In this February 1, 1980 Greensboro Record article, Jo Spivey reports on a breakfast served at the Woolworth store lunch counter on the twentieth anniversary of the sit-ins. Jibreel Khazan (Ezell Blair, Jr.), David Richmond, Joseph McNeil, and Franklin McCain (aka the Greensboro Four) were served breakfast at the lunch counter where twenty years earlier they had begun a sit-in movement to protest the store's segregation policy. At the breakfast, the four were reunited with Ralph Johns, a local business owner who helped advise them during the demonstrations. McCain is quoted as saying his children don't believe him when he talks about what segregation was like, which he says is both positive and negative. Richmond reportedly commented on the recent November 3, 1979 murders of five Communist Workers Party members at the Death to the Klan rally.
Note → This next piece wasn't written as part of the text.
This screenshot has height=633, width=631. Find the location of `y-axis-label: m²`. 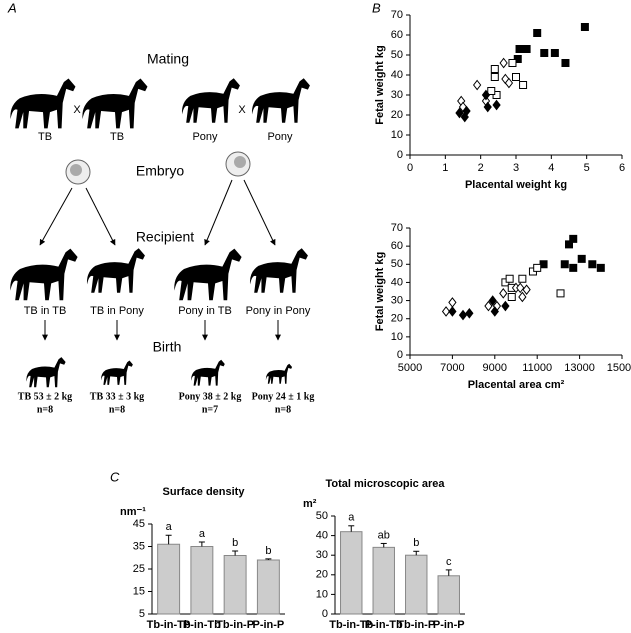

y-axis-label: m² is located at coordinates (310, 504).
Spivey also reports on other events held to commemorate the sit-ins including a press conference where Dr. Samuel Proctor, former president of North Carolina A&T State University (A&T), argued that new tactics were needed to continue the fight for equality. At the unveiling of a North Carolina historical marker at the site of the sit-ins, Guilford College professor Dr. Alexander R. Stoesen called the sit-ins a continuation of “creative processes generated by the American Revolution.” The article notes that the day's activities were to conclude with a reception on the A&T campus.
This article was clipped and saved in a scrapbook about the twentieth anniversary of the 1960 lunch counter sit-ins by Clarence “Curly” Harris, manager of the Greensboro Woolworth store at the time of the sit-ins.